Hello, I'm trying to create a code that displays the roll, pitch, and yaw angle of an mpu6050 sensor by using the raw gyroscope data.
My purpose in writing this code was to show the gyro drift being created when your only using the gyroscope. The mpu6050 sensor is just laying at the table therefore I was expecting that the angle produce will start somewhere around 0 and will slowly increase or drift. The problem I'm having is that the angles I'm getting is all over the place. As of now I can't seem to determine the problem.
To cancel the drift (at least for short times) you need to measure the rate gyro offsets while it is still, and subtract those from subsequent measurements. Most people average a few hundred readings during startup.
The Mahony AHRS filter can be used to integrate the rates and obtain a reasonable estimate of the 3D orientation, by ignoring the accelerometer data. Example here. The orientation will be relative to the starting orientation, and it will always drift slowly, as the gyro offsets are very temperature dependent.
Can you get a newer and better sensor ?
The MPU-6050 is old, outdated, no longer manufactured, noisy, and it might be counterfeit.
The MPU-6050 (the real one from years ago) was noisy, but the drift was not so bad. Just laying on the table, it only drifts a little over a minute. Can you print the raw values to decide if your sensor is any good ?
I did notice that my raw values are changing constantly even though the sensor is not moving. So I was assuming that the value I am getting from getGyro() was the problem.
Couple of things I would be interested in double checking based on what I see in the code snippet and latest output sample that you have included in your above posts:
Are you sure that you are calculating dt correctly?
First you are using an integer division when I would have expected you to want a floating point division based on the fact that it should be a fraction of a second. If you divide by 1000000.0f instead of 1000000 then you would get an integer division.
Do you update startTime to currentTime after calculating delta? If not then delta will always just be equal to currentTime.
I don't know what MPU6050 library you are using but I would double check that the getGyro*() calls return radians/sec instead of degrees/sec. I have seen a preference for degrees/sec in gyro data sheets and documentation so the library might just go along with those. Also the noise you show in your latest sample output isn't as bad if the values are in degrees/sec instead of radians/sec.
The raw data seems alright. It is noisy, but I think that those are normal numbers. The filter should filter most out the noise.
If you have a 9DOF sensor (accelerometer, gyro, magnetometer) then the problems of one sensor are reduced by the other two.
The math must be wrong. Those are completely nonsensical angles. Did you forget that the trig functions use radians? And, as already pointed out, this certainly won't work: dt = delta/1000000;
Thank you for all the suggestions, I had fixed the problem. It was indeed the calculation for dt, I also use another code for getting the raw angular velocities and everything works fine.

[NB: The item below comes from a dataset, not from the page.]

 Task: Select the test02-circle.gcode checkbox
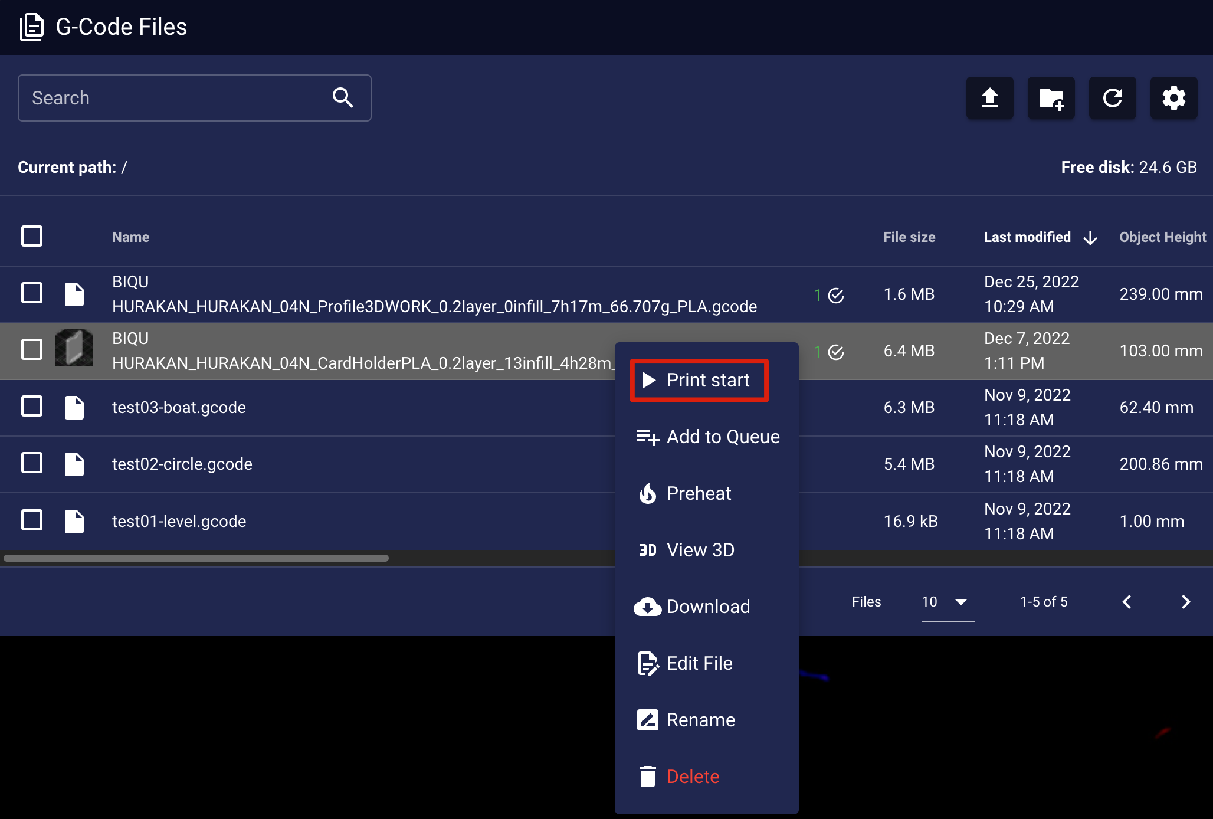tap(32, 463)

One experiment you can try that has helped me with gyro drift in the past is to log a moving average of the gyro drift for all axis along with the sensor temperature (a lot of the gyros I have used in the past do have a temperature measurement option as well). I cool the sensor down in the freezer, take it out, run the logging process and then graph the gyro drift vs temperature as the sensor warms up. On most gyros this has been a linear relationship. Fitting a linear equation to the graph could then be used to calibrate out the drift even more accurately in the code and the effect of gyro drift further reduced in the integration of the Euler angle measurements.